N.O. mayor tackles crime and violence in Tulane address
2nd May 2016 · 0 Comments
On the evening of April 27 at Tulane University, less than 24 hours before a preliminary hearing on the high-profile slaying of former New Orleans Saints player Will Smith, New Orleans Mayor Mitch Landrieu paused to talk about the scourge of crime and violence that hangs over the Crescent City like an ominous cloud.
The mayor, who launched an initiative called NOLA for Life to address the city’s high murder rate, said during Wednesday’s address that much more needs to be done and that the community needs to be appalled by every killing in the city, not just those of high-profile athletes like Will Smith, who was slain during a traffic dispute on April 9 in the Garden District.
WWL News reported that Wednesday’s address was attended by elected officials, community leaders, Tulane students and members of the community whose lives were negatively impacted by crime and violence.
Among those in attendance was nine-year-old Lionel Bell, who led the audience in reciting the Pledge of Allegiance before Landrieu addressed those assembled at Tulane University’s Dixon Hall.
Lionel Bell’s family knows all too well how violence forever changes people’s lives and leaves them searching for answers they may never find. The nine year-old boy’s father was murdered five years again Uptown New Orleans.
“When he was five years old, his father was murdered on LaSalle and Washington,” Nadia Bell, Lionel’s mother, told WWL.
As he has done several times during past Essence Festival empowerment seminars, Landrieu shared the names of some of the city’s murder victims with the audience.
“I want you to look at these books. These books contain the names and faces of every human being, every American citizen that has been killed in the City of New Orleans, since I have been honored to be your mayor,” Landrieu said.
The mayor shared examples of high-profile murders which have rocked the city, like former Saints player Will Smith’s death and the 2012 slaying of five-year-old Brianna Allen, killed attending her cousin’s birthday party in Central City.
Since taking office, Landrieu said 1,003 people have been killed, but he noted that the overall murder rate is down by 61 percent since 1994.
“For as big as this problem is there are solutions, and we are in fact, even though it doesn’t feel like it, every day making progress,” said Landrieu.
According to the mayor, that progress includes a host of NOLA for Life initiatives, improvements to the New Orleans Police Department including redeployment of 100 extra officers to city streets, and the success of the NOPD’s multi-agency gang unit to get violent criminals off-the-streets.
WWL political analyst Clancy DuBos said the mayor didn’t break any new ground with his remarks but Landrieu’s address comes at a time of anxiety and uncertainty in New Orleans.
“I think the timing has to do with the killing of Will Smith and other high-profile crimes, violent crimes, and there’s a feeling across town that he may have detected; that people don’t feel safe,” said DuBos.
Landrieu also mentioned the need to enact sensible gun laws and also said the state needs to stop cutting funding to mental health and the Public Defender’s Office.
Landrieu was offended by some of Saints Coach Sean Payton’s remarks in USA Today after Smith’s killing, saying that Payton “could be forgiven” for saying that the city is “broken.”
A few days after Smith’s death, Landrieu called NFL Commis-sioner Roger Gooddell to make sure that the high-profile killing wouldn’t negatively impact the City of New Orleans’ chances of landing an upcoming Super Bowl.
Landrieu also took offense to comments made by businessman Sidney Torres, whose mother lives in the French Quarter and was upset by a series of armed robbers in her neighborhood.
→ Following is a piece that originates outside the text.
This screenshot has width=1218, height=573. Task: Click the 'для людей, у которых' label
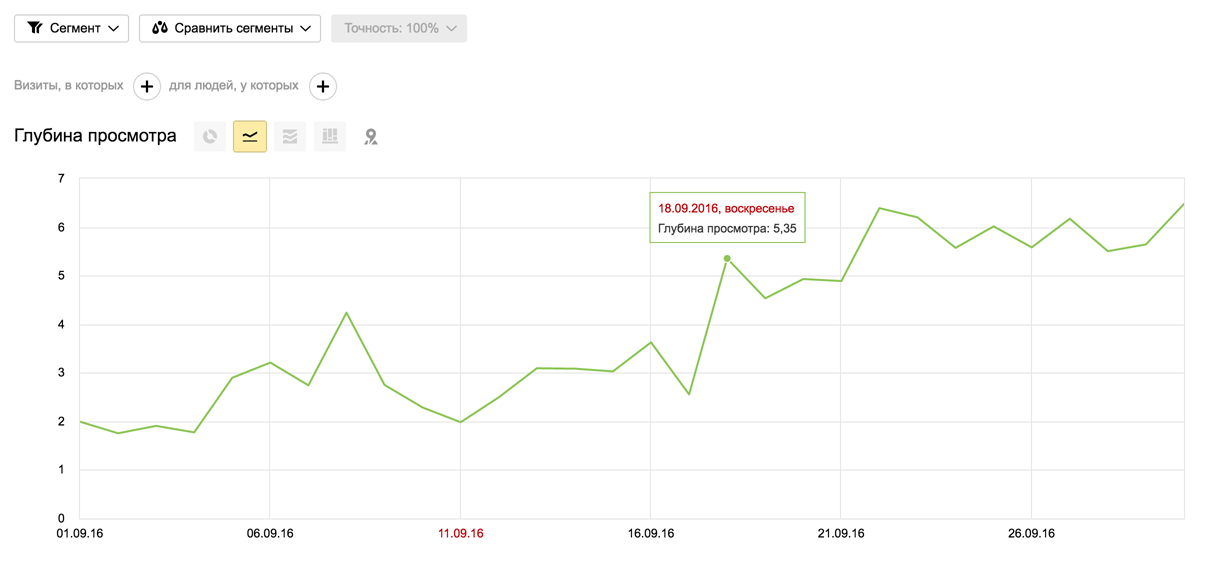point(234,86)
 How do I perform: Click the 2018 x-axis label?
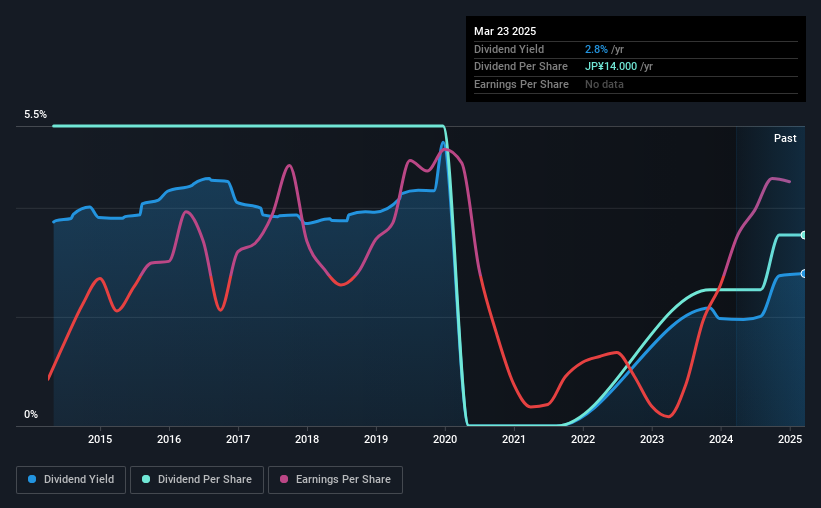(307, 439)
After Torres criticized the City of New Orleans’ failure to keep the public safe, Landrieu challenged Torres to get involved and come up with a better solution. Torres responded by creating an app to fight and report crime.
“If you let the mayor tell it, he’s the only one that cares about Black-on-Black violence in New Orleans and the rise in violent crime but the truth is that there are a lot of us who are out there every day fighting for Black people and trying to stop the violence,” the Rev. Raymond Brown, a community activist and president of National Action Now, told The Louisiana Weekly Thursday.